What you need to know:

  • The KNH chief executive officer, Ms Lily Koros, and her deputy Bernard Githae were sent on compulsory leave.
  • It is not clear whether the consultant surgeon signed the consent form on behalf of the patient.

Surgeons at the Kenyatta National Hospital could have missed basic but vital procedures leading to the bungled operation that saw the wrong patient going under the knife, Sunday Nation can reveal.

On the spot are the consultant neurosurgeon who oversaw the bungled operation, the neurosurgery student who conducted it, the ward nurse, the theatre receiving nurse and the anaesthetist.

Other than the consultant neurosurgeon, the other four have since been suspended for their alleged role in the surgery.

Sunday Nation pieced together the events that took place on the night of February 19, leading to the confusion that saw a patient who did not need surgery undergo the procedure.

PATIENTS
According to multiple sources, two male African adult patients were brought to KNH’s Accident and Emergency department both with head injuries and unconscious.

Coincidentally, they shared the last name.
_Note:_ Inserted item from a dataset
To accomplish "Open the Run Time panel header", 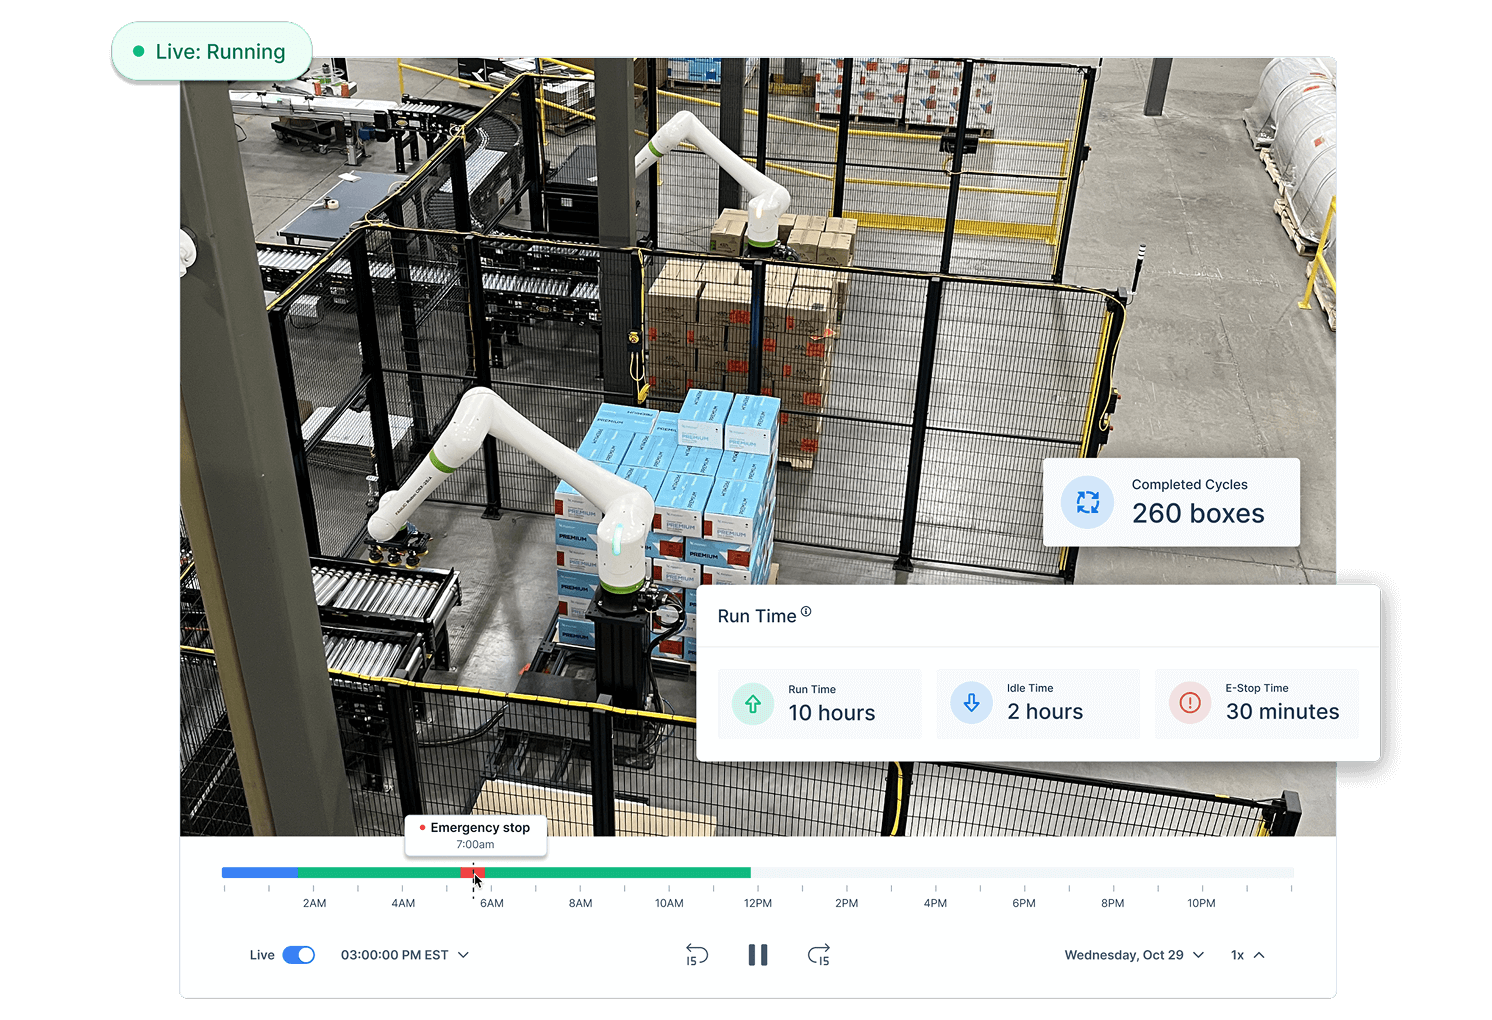I will pyautogui.click(x=757, y=615).
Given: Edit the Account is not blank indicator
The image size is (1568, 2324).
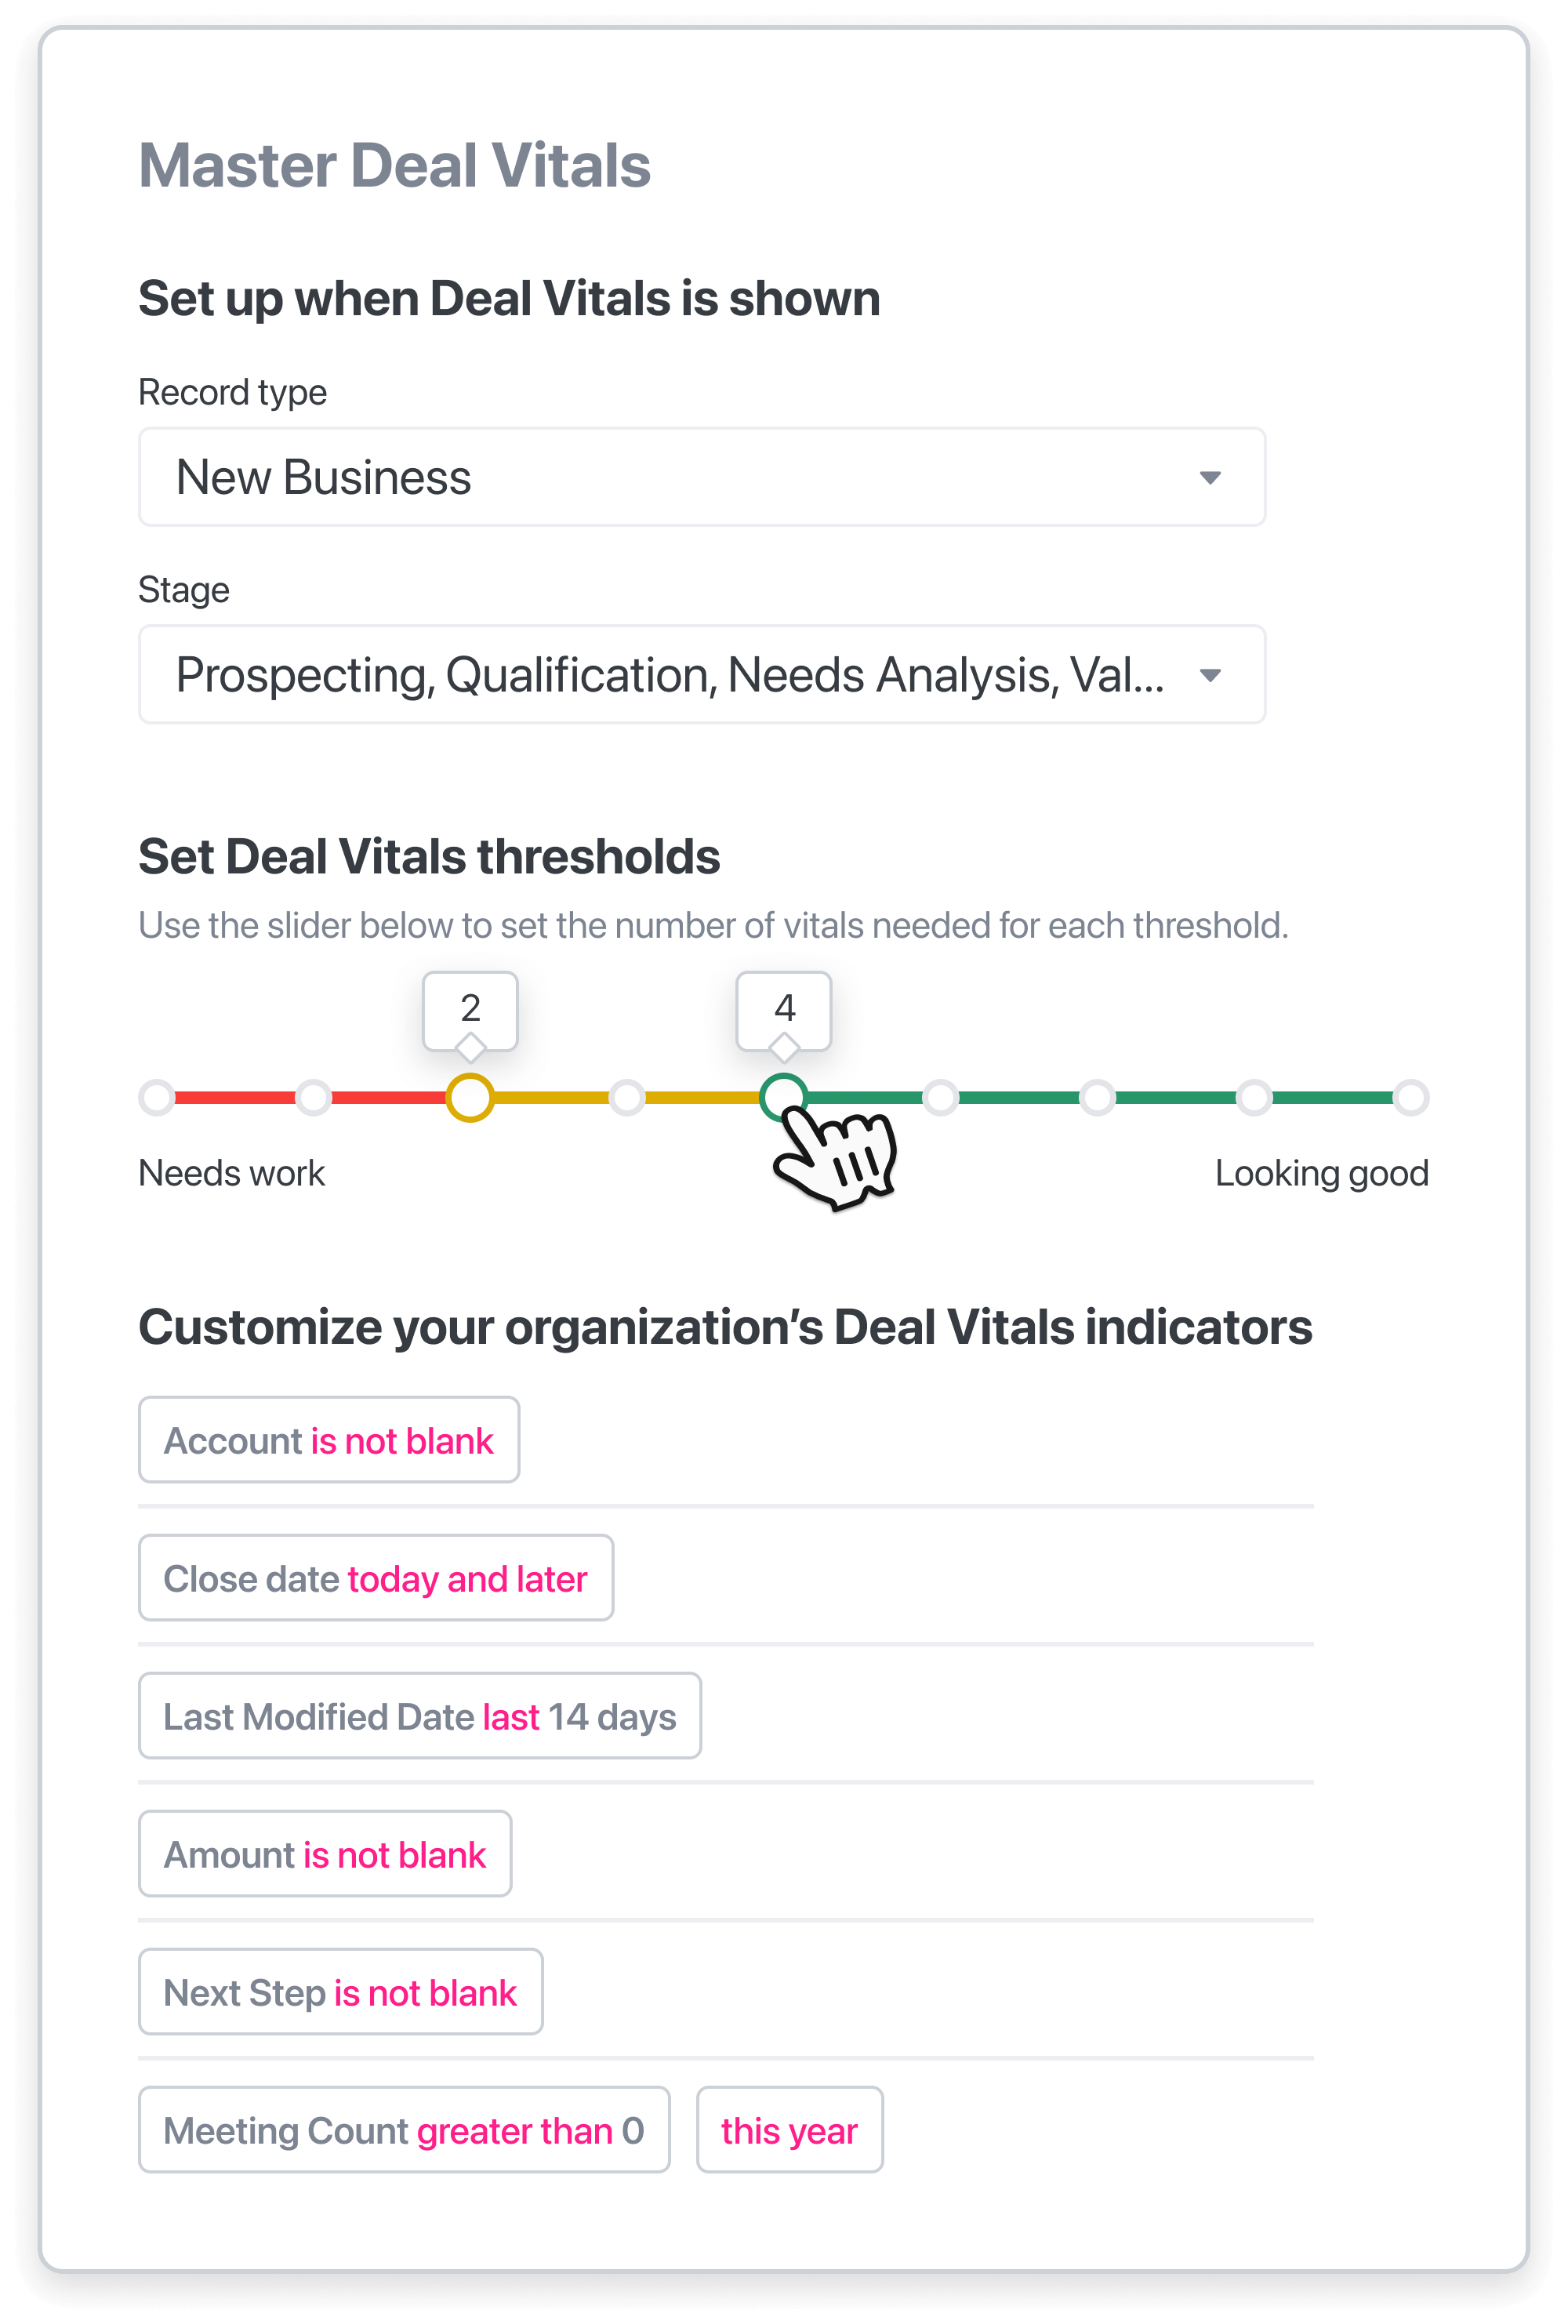Looking at the screenshot, I should [329, 1440].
Making matters even more complicated is the fact that both were brought in by Good Samaritans and so far, no relatives have shown up.

The only thing that set these two men apart was that one had a blood clot in the head, which required him to undergo a surgery while the other only required nursing and medication to heal a trauma swelling in his head.

Both men were attended to at the casualty and admitted in the same ward, 5A, which houses general surgery patients.

Sunday Nation learnt that neurosurgeons have always insisted on admitting staff at the A&E to take a photo of the patient and attach to their file, or put a name tag on their wrists. The latter happened in this case.

NAME TAGS
But in a strange turnout, the name tags were switched. And as a result, there was a mix-up of identification tags that saw the wrong man wheeled into theatre and his skull opened.

Questions have however arose as to whether the medics who attended to the two patients adhered to some of the basic but very vital procedures before and during the operation, resulting in the embarrassing outcome that has seen the chief executive officer, Ms Lily Koros and her deputy Dr Bernard Githae sent on compulsory leave.

Because both patients were unconscious at the time of admission and all through to the operation theatre, the medics could not have taken them through the first procedure, which is to explain to them their diagnosis, and why they needed that particular surgery.

In the event that the patient is unconscious, the procedure requires that the doctors explain the procedure to a relative who has accompanied the patient who then signs a consent form for the operation to proceed.

In this case, no relative was present. It is not clear whether the consultant surgeon signed the consent form on behalf of the patient, as required in instances where the patient is unconscious and the relatives are not present.

CONSENT FORM
Should the relatives be missing, a consultant doctor is charged with the responsibility of signing the consent on behalf of the patient.

Another vital step that appears to have been skipped is whether the operating doctor and the patient interact before the surgery commences to enable the former countercheck with the latter that everything is fine.

The surgeon then introduces his team of nurses, anaesthetists and assisting doctors, if any.

This never happened in the KNH case because the patient was now conscious but incoherent.

REGISTRAR

On Saturday, Master's degree students known as registrars working at KNH demanded that the consultant who oversaw the operation also be suspended for his role in the botched operation.

The registrars claim that their colleague, the neurosurgeon student who conducted the surgery, was unfairly victimised and that his suspension be lifted unconditionally as the hospital sorts out its system failures.

“While our friend may have exhibited some procedural shortcomings, the surgery was done on the wrong patient mainly because of wrong patient labelling by the ward staff,” a note written by the registrars reads.

A registrar is a doctor who is receiving advanced training in a specialist field of medicine in order to eventually become a consultant.